— EXCERTO TRANSCRITO —
§ §
Com a influência romana tudo se foi alterando ao longo dos seis/sete séculos de aculturação: as construções e seus aparelhos pétreos alteraram-se, os revestimentos dos interiores dos edifícios e suas coberturas passaram a utilizar telhas e ladrilhos em barro, as redes comerciais ultrapassaram os limites ancestrais do povoado, donde toda uma parafernália de objectos até então desconhecidos: a par de cerâmicas comuns de mesa e de cozinha de fabrico manual e a torno, surgem as cerâmicas de importação como as sigillatae (recipientes de luxo), as anforae (ânforas, contentores em barro para vinho, azeite e pescado), elementos de adorno mais sofisticados em vidro, metal (bronze), em ouro, assim como o uso da moeda se torna generalizado. Todas estas alterações estão bem demarcadas no sítio da Mina, onde mesmo as construções romanas nos falam de um faseamento cronológico com reflexos culturais de peso na população vivente.

* CABEÇO DA MINA: A primeira ocupação romana do sítio enquadra-se em época augustal, ou seja no século I da nossa era; data desta altura a construção dos primeiros edifícios de planta rectangular, o reaproveitamento e/ou desmantelamento das construções pre-existentes e, acima de tudo, o erguer da grande plataforma artificial que "coroa" grande parte do Cabeço da Mina. Esta construção em típico aparelho romano constitui, na realidade, não uma fortaleza e/ou muralha mas, uma grande obra de engenharia romana com o objectivo de regularizar o desnível que o terreno apresentava, constitui de certo modo, um criptopórtico mas, sem pórtico, enquadrável em construções como encontramos na Aeminium romana (Coimbra).
§ §
— PROBLEMA PROPOSTO A —
Responda, com base no excerto sobre o Cabeço da Mina:
(i) Que cerâmicas de importação surgem com a influência romana?
(ii) Em que época se enquadra a primeira ocupação romana do sítio?
(iii) Com que objectivo foi erguida a grande plataforma artificial?

— LISTAGEM FORNECIDA —
§ §
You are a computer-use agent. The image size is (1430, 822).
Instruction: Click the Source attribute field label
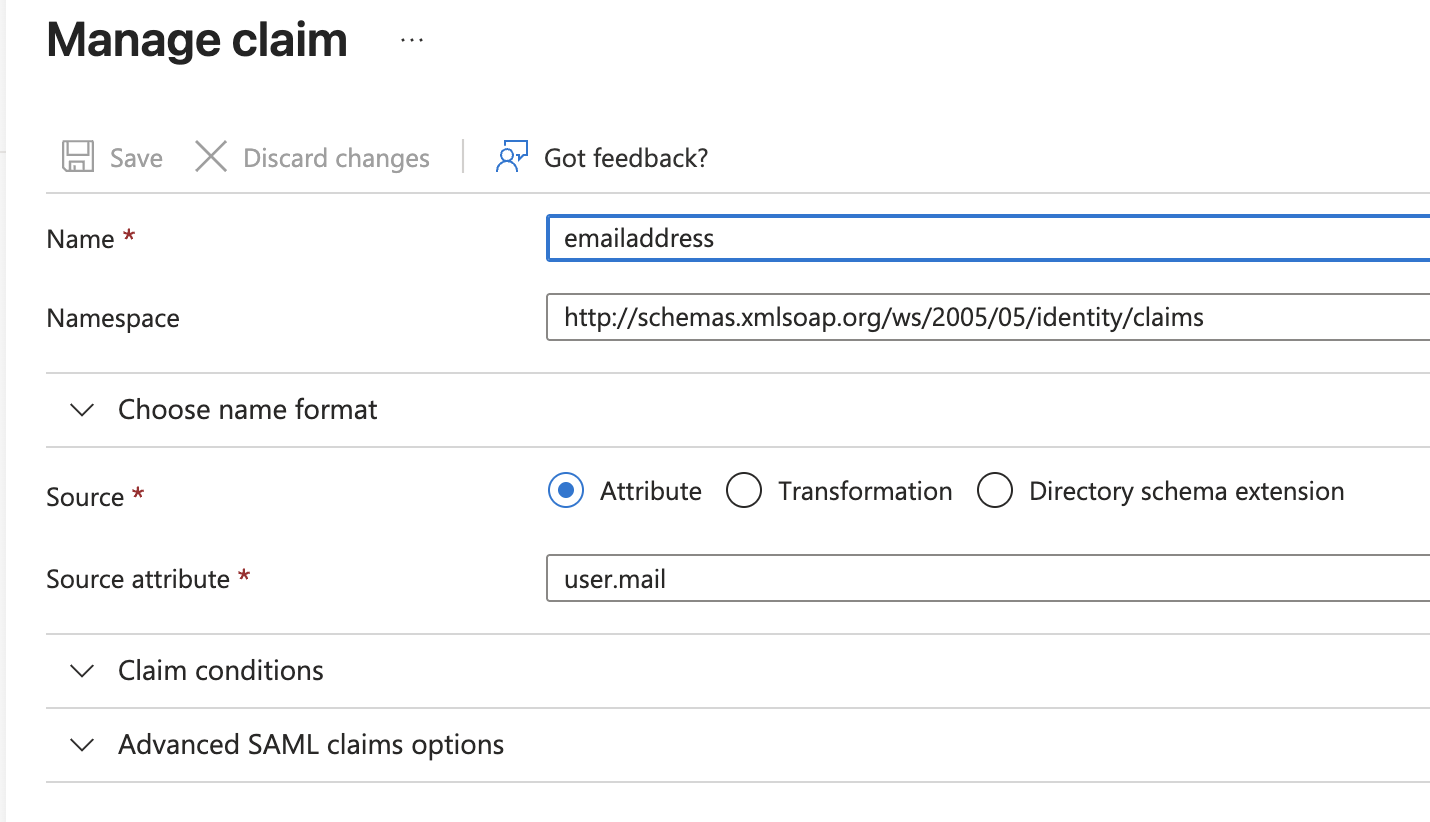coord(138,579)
§ §
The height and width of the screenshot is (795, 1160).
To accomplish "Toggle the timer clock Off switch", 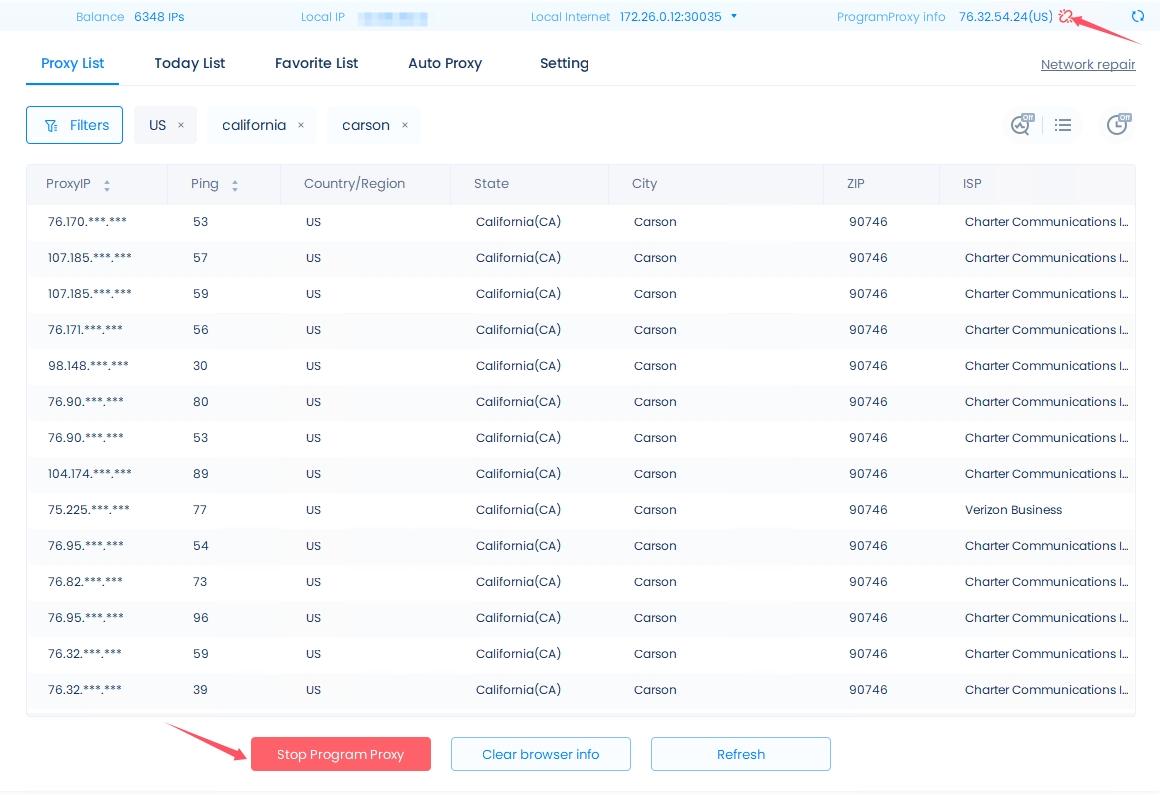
§ §
— PROBLEMA PROPOSTO B —
Retranscreva da listagem as linhas entre a que contém "You are a computer-use" e a que contém "coord(138,579)", inclusive. Deixe as imagens fora da resposta.

— RESPOSTA DO EXERCÍCIO A —
(i) As sigillatae (recipientes de luxo) e as anforae (ânforas, contentores em barro para vinho, azeite e pescado).
(ii) Em época augustal, ou seja, no século I da nossa era.
(iii) Para regularizar o desnível que o terreno apresentava.

— RESPOSTA DO EXERCÍCIO B —
You are a computer-use agent. The image size is (1430, 822).
Instruction: Click the Source attribute field label
coord(138,579)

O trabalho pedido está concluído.